▶ _What to do_
Read the entries that follow and give each one again precisely.

[Supplied entries — start]

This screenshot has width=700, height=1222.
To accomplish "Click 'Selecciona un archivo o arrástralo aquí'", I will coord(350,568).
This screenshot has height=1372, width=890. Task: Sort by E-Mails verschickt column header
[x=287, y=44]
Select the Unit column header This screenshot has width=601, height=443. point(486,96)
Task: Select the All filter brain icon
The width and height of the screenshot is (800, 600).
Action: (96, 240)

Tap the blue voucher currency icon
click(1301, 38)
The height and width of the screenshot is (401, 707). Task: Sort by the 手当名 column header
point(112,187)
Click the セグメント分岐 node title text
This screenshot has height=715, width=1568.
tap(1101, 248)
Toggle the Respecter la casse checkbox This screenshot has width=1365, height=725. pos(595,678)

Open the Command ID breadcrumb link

[Supplied entries — finish]

▶ _Answer box_
This screenshot has width=700, height=1222.
To accomplish "Click 'Selecciona un archivo o arrástralo aquí'", I will coord(350,568).
This screenshot has height=1372, width=890. Task: Sort by E-Mails verschickt column header
[x=287, y=44]
Select the Unit column header This screenshot has width=601, height=443. point(486,96)
Task: Select the All filter brain icon
The width and height of the screenshot is (800, 600).
Action: (96, 240)

Tap the blue voucher currency icon
click(1301, 38)
The height and width of the screenshot is (401, 707). Task: Sort by the 手当名 column header
point(112,187)
Click the セグメント分岐 node title text
This screenshot has height=715, width=1568.
tap(1101, 248)
Toggle the Respecter la casse checkbox This screenshot has width=1365, height=725. pos(595,678)

Open the Command ID breadcrumb link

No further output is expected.